No iba a ir a esa fiesta.
Roberta apretó los dientes cuando Summer dio otro tirón.
-Dijo que era muy lista y muy amable, que podría pasarme por su fiesta-dijo con ilusión-.Me invitó sin saber que vosotras lo habíais hecho ya, es un caballero.
-¿Qué más?-Jess ya le había ondulado el pelo y la estaba maquillando ahora.
-Pues...-puso cara de inseguridad.
-¿Qué?-le pregunté.
-Le pregunté que si su hermana era nueva y me dijo solamente que sí. Nada sentimental.
-¿Y?
-Pues que después me dijo que qué hacía hablando con vosotras en el pasillo y le dije que me caíais muy bien, sobre todo Jane.
-¿Dijiste qué?-dije con cara de "estás loca".

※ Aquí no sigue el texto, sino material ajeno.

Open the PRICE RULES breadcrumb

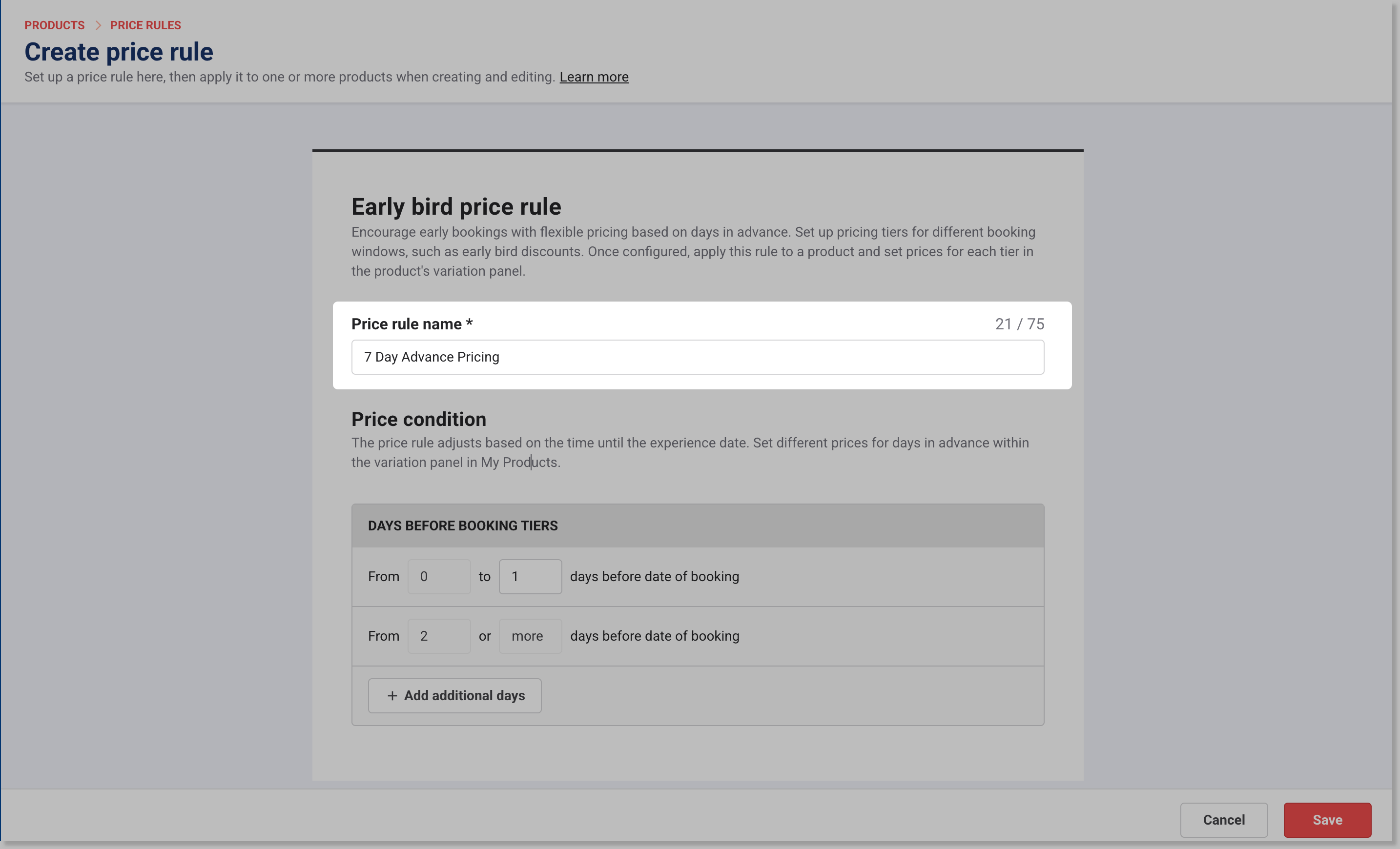(x=145, y=25)
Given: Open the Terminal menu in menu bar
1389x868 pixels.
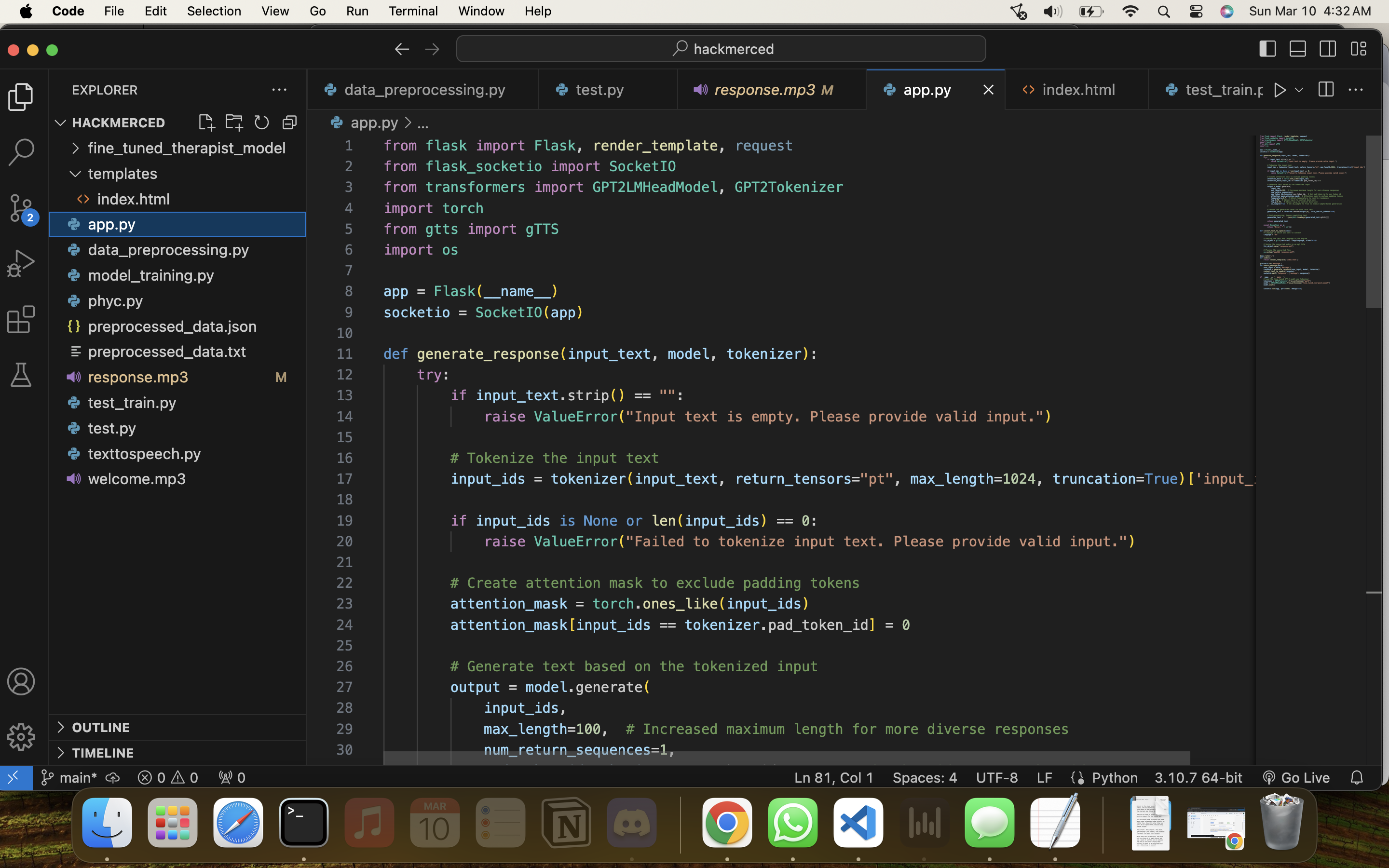Looking at the screenshot, I should [413, 11].
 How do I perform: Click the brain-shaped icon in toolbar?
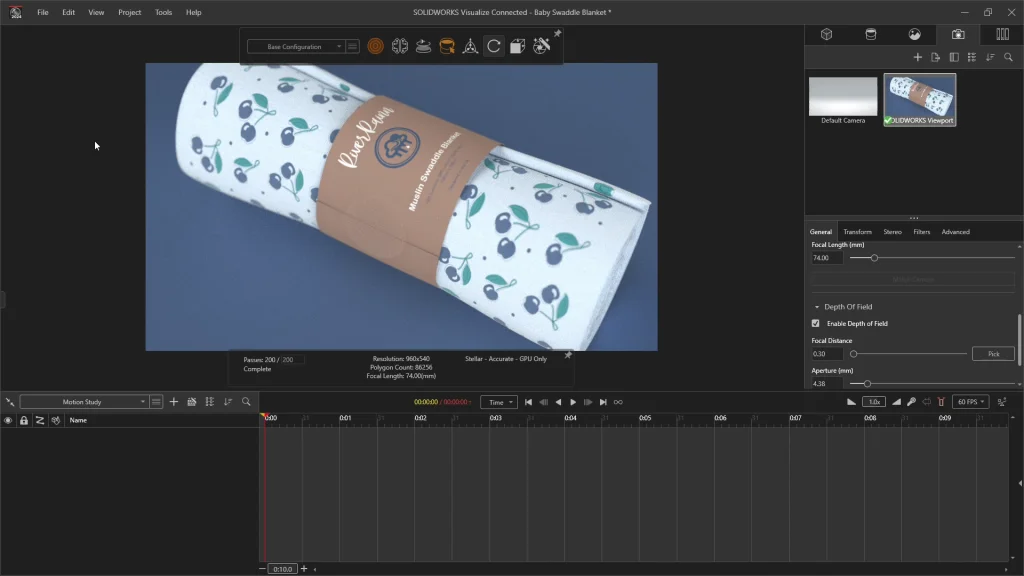(399, 46)
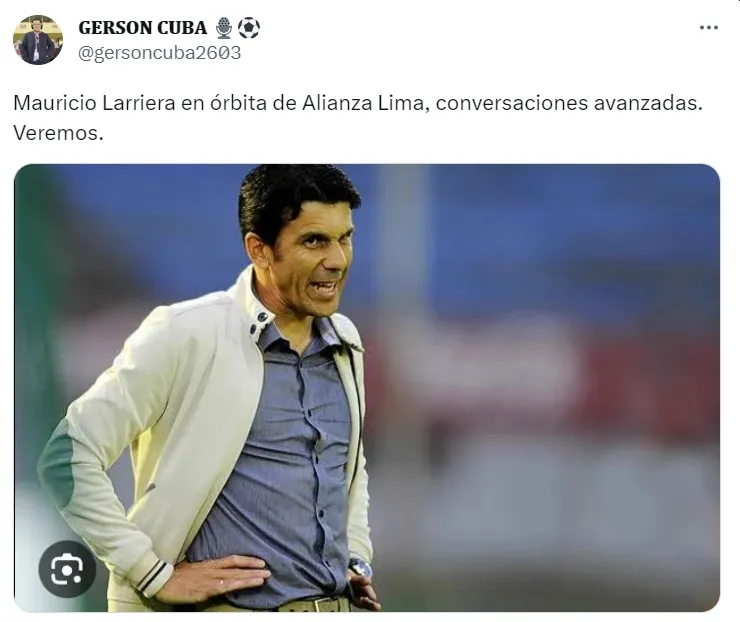
Task: Tap the Google Lens search icon on photo
Action: (x=67, y=569)
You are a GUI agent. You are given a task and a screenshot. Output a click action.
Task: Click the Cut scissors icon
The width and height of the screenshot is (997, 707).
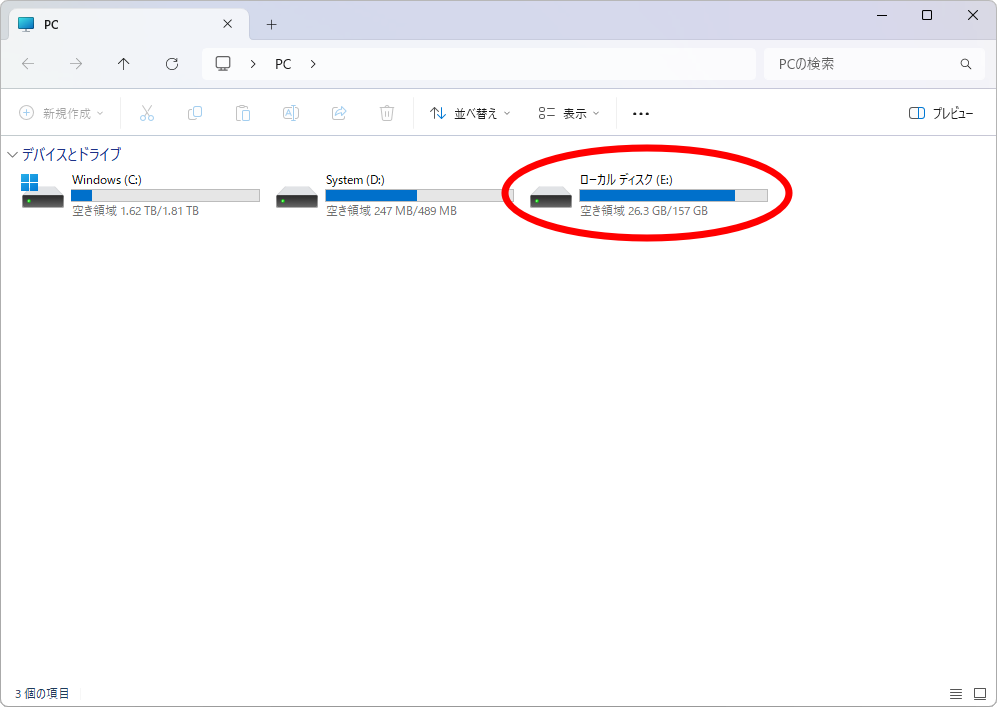coord(147,113)
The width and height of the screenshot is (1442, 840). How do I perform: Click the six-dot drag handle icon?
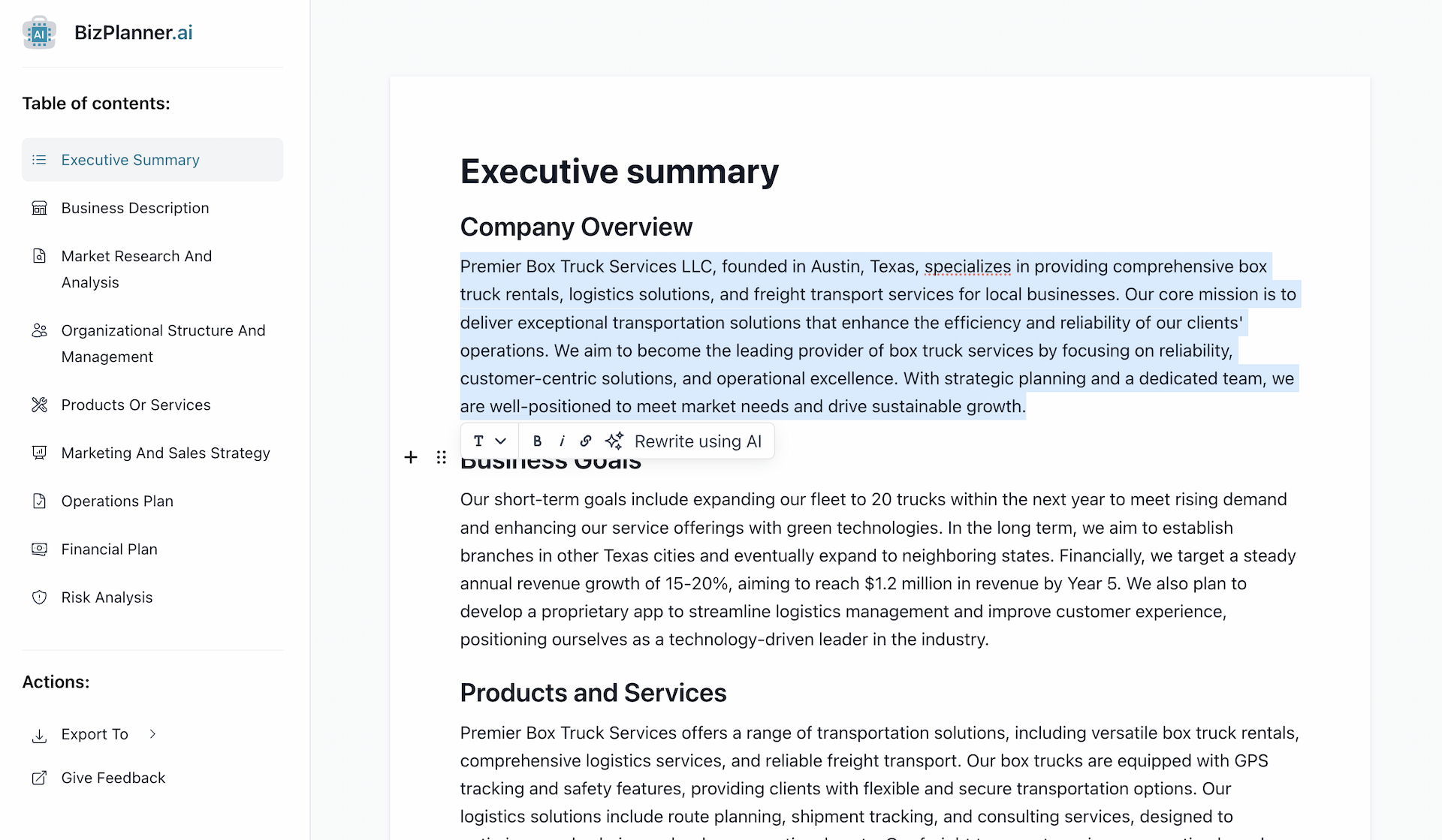click(442, 457)
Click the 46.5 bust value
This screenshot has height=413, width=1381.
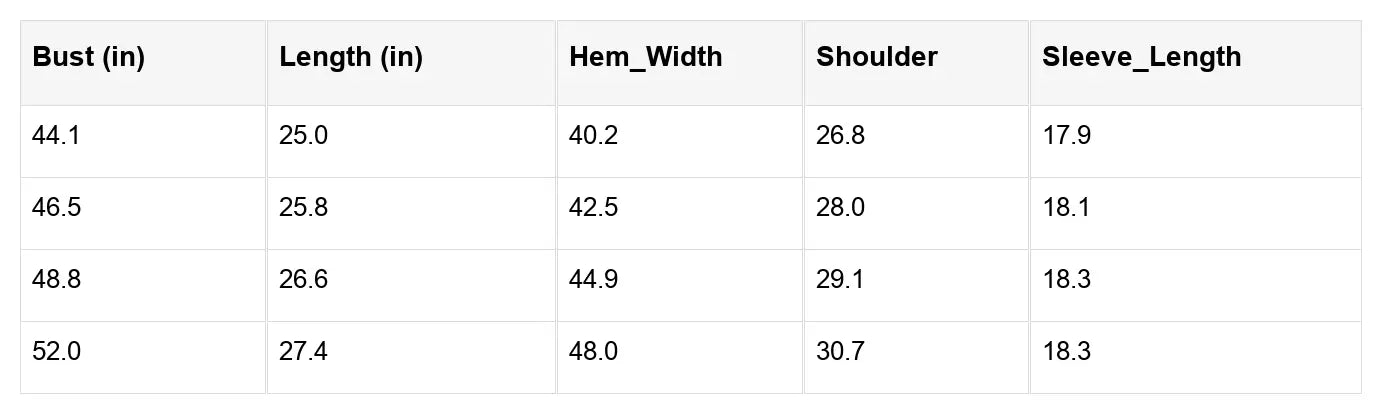click(57, 208)
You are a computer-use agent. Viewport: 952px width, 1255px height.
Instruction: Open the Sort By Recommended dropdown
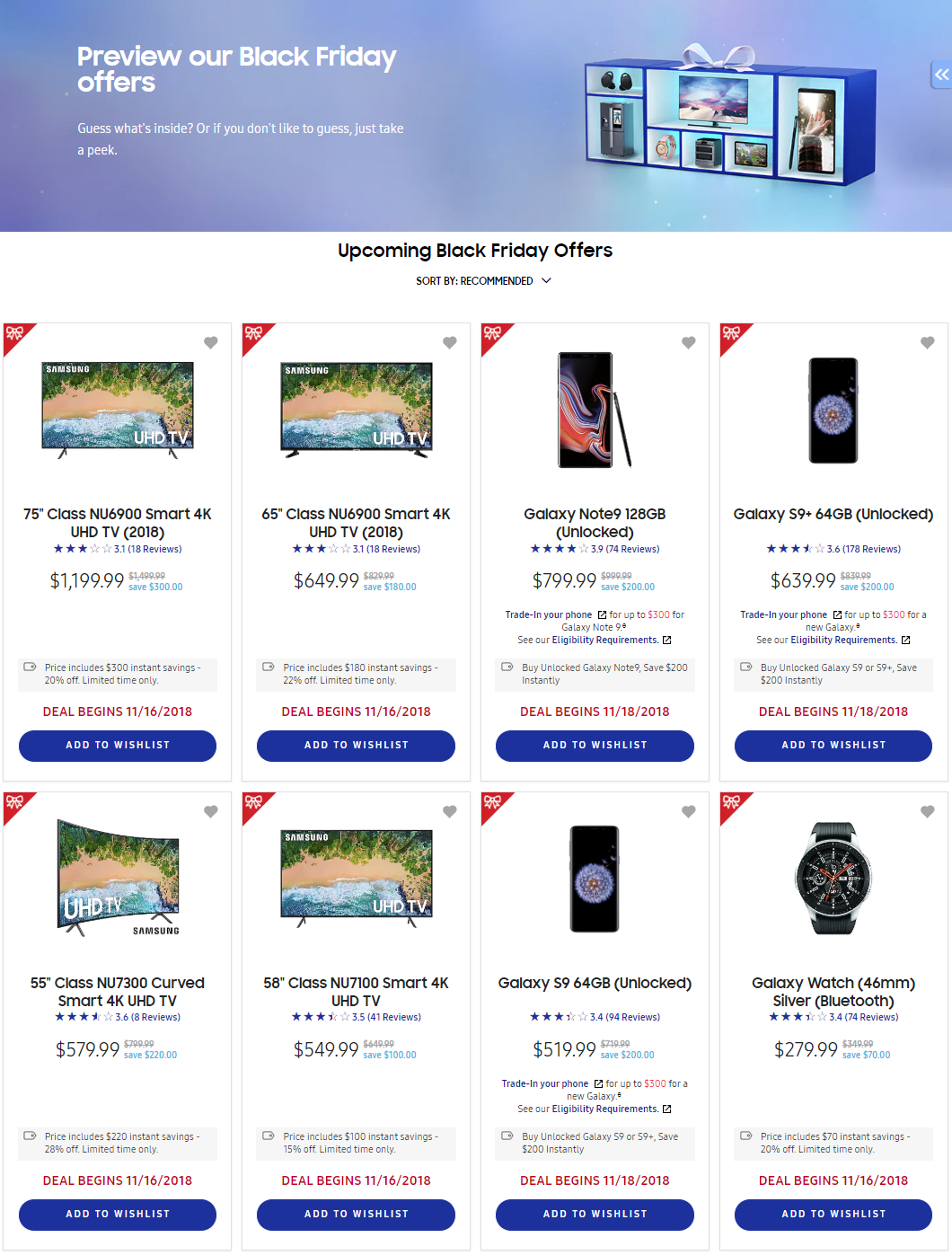(x=483, y=281)
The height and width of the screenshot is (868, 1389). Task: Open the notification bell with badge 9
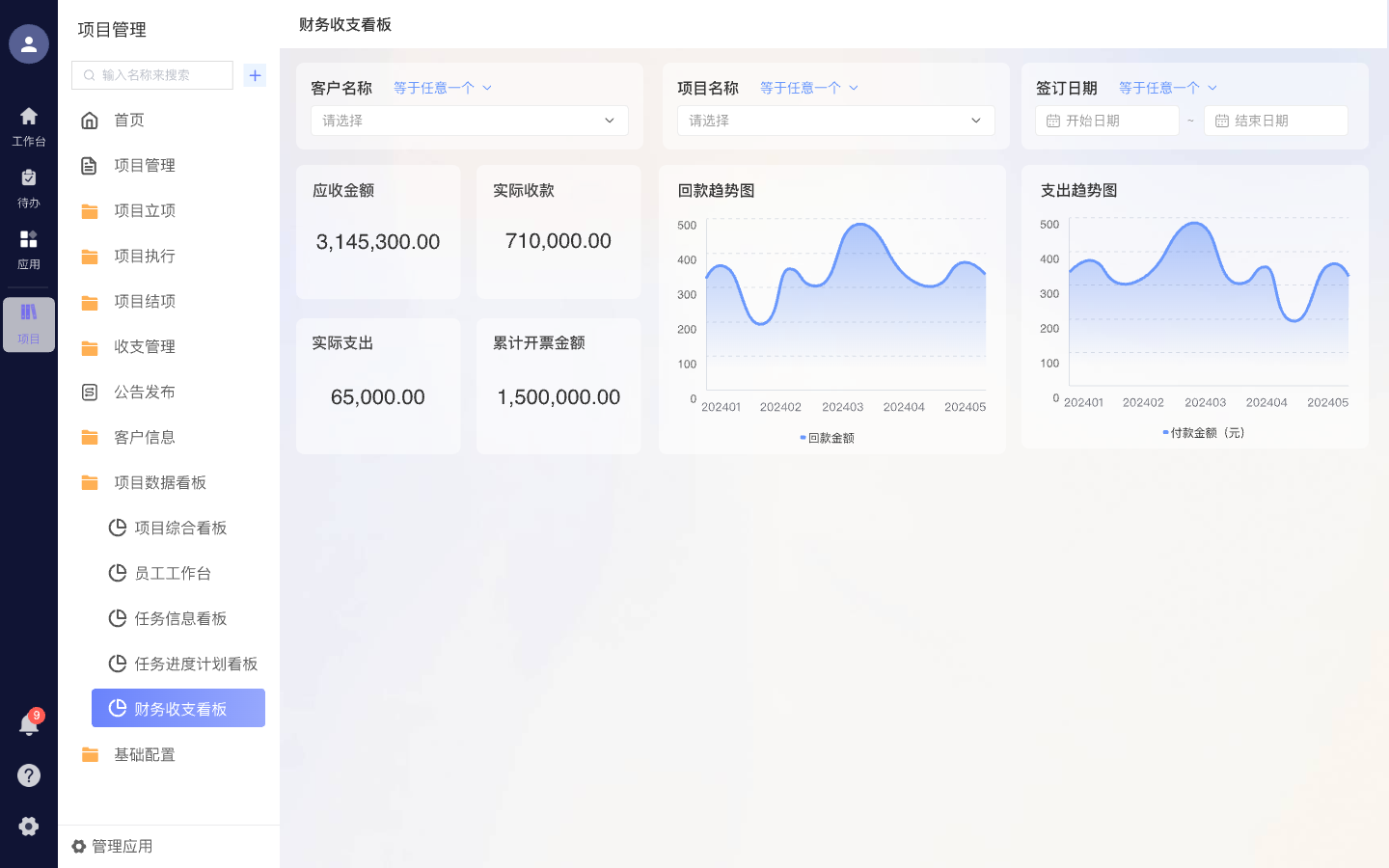point(29,724)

-Sí...-se mordió el labio-.Y él me dijo que eras de las pocas chicas con las que no se molestaría en hablar, que me alejase de tí. Es muy amable aconsej...
-Es imbécil. Y se va a enterar-sentencié levantándome de golpe.
-¿Qué haces?-Summer levantó la cabeza de lo que hacía.
-Pienso ir a esa fiesta, y no voy a salir de ella hasta que Harry Van der Croeft suplique mi nombre para que me quede entre gemido y gemido.